The lake would flood 1,500 acres along Cohoke Mill Creek and be supplied by water pumped from the Mattaponi River. Opposition to the project is widespread. Environmentalists note that the 400 acres of wetlands inundated by the reservoir would be the single greatest wetlands impact on the East Coast since federal restrictions in 1972.

The Mattaponi Indian Tribe views the project as a threat to the annual shad spawning run that has been a part of tribal culture for thousands of years.

Newport News is studying shad migration and spawning in the river to determine when a state-mandated pumping hiatus to protect the fish should apply.
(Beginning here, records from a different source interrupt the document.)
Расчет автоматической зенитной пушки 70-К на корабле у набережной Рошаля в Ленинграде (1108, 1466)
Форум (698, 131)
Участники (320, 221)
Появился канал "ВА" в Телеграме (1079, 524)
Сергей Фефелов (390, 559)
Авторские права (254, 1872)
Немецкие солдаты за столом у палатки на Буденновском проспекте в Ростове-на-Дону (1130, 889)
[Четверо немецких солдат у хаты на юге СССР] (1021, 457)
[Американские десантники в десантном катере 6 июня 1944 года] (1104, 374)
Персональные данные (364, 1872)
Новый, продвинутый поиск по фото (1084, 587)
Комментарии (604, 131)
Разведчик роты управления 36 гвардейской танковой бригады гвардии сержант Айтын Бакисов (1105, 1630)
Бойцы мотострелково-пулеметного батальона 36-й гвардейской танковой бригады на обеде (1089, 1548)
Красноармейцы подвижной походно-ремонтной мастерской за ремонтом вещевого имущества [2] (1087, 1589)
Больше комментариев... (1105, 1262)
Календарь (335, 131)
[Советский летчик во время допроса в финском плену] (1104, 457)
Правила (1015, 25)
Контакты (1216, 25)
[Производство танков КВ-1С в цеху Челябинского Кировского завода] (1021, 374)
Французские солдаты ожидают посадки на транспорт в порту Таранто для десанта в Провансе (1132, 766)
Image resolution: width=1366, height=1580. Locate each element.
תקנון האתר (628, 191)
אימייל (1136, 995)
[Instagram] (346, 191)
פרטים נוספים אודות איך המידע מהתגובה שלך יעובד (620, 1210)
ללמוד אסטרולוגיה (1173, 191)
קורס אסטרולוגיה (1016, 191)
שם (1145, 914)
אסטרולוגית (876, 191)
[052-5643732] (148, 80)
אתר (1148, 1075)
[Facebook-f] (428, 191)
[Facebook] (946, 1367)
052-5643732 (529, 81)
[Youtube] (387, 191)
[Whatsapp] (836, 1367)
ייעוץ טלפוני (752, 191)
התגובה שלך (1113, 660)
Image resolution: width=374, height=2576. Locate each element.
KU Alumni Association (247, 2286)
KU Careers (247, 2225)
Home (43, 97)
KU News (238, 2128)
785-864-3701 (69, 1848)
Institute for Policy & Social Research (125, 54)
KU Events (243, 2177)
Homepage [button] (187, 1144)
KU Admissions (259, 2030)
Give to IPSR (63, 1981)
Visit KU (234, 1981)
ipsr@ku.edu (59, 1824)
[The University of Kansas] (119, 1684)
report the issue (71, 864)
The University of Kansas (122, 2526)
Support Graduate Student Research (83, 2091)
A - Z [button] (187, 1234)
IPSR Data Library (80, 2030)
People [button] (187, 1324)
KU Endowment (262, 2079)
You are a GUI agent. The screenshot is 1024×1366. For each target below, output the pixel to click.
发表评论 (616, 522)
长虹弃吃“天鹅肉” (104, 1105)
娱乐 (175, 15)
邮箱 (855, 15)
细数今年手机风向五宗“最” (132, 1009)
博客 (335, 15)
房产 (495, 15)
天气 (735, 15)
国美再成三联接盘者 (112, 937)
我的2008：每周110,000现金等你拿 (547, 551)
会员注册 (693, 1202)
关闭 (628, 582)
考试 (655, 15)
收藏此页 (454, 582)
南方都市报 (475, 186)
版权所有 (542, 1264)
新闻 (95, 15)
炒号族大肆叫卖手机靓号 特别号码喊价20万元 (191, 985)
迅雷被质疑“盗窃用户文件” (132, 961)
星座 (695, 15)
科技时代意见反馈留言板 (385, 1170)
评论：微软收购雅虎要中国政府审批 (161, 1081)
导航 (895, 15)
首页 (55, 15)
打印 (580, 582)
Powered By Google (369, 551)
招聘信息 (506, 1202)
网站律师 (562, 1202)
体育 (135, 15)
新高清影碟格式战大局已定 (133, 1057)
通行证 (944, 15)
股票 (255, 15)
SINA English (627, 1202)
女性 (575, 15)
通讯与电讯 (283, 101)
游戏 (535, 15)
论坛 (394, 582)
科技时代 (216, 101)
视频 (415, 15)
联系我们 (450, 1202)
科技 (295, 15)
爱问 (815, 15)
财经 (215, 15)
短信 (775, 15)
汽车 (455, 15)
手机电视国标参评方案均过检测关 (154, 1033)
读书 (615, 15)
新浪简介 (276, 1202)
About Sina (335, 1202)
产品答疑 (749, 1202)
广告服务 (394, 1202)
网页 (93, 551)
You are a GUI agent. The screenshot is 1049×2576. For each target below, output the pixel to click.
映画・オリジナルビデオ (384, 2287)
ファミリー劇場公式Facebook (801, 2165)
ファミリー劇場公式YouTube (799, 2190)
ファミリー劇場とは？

The city is expected to seek a final State Water Control Board permit needed for the project in 2012.
Contact Lawrence Latané III at (804) 333-3461 or

Reader Reaction:
Posted August 09, 2008 @ 08:43 PM by alberto
If trampling on thousnds of years of native american rights nor destroying 1500 plus acres of irreplaceable wetlands doesn't wake that small inner voice maybe paying for something that isn't needed will.To paraphrase "money doesn't whisper, it screams"
Posted August 09, 2008 @ 01:12 PM by Anonymous
Anonymous should check out the reports at You will fing that the original studies and projections showing the reservoir was not needed have been on the mark. Newport News and their allies put forth projections showing water use would increase to over 60 million gallons a day by now. What has happened is that not only have NN's increased water use projections failed, they have failed miserably. There has been an actual decrease in water use despite more people. Facts.
Posted August 08, 2008 @ 11:14 AM by science geek
Historically there were two millponds on Cohoke Creek. The reservoir would come under General Assembly Laws for mills and millponds. The law says the upper pond may be built. You can bet our rivers need the planned large pond. Better you should check out water withdrawals at West Point.
Posted August 08, 2008 @ 09:30 AM by Anonymous
The Sierra Club whines about how we need to stop development because we have a finite amount of water and development will ruin the water, but apparently in Newport News there's so much water they don't need a reservoir? This is a perfect example of why The Sierra Club has zero credibility. They realize a reservoir means water and water means development, and they can't have anyone else being able to live in homes like they do. They're nothing but no-growth zealots unworthy of attention.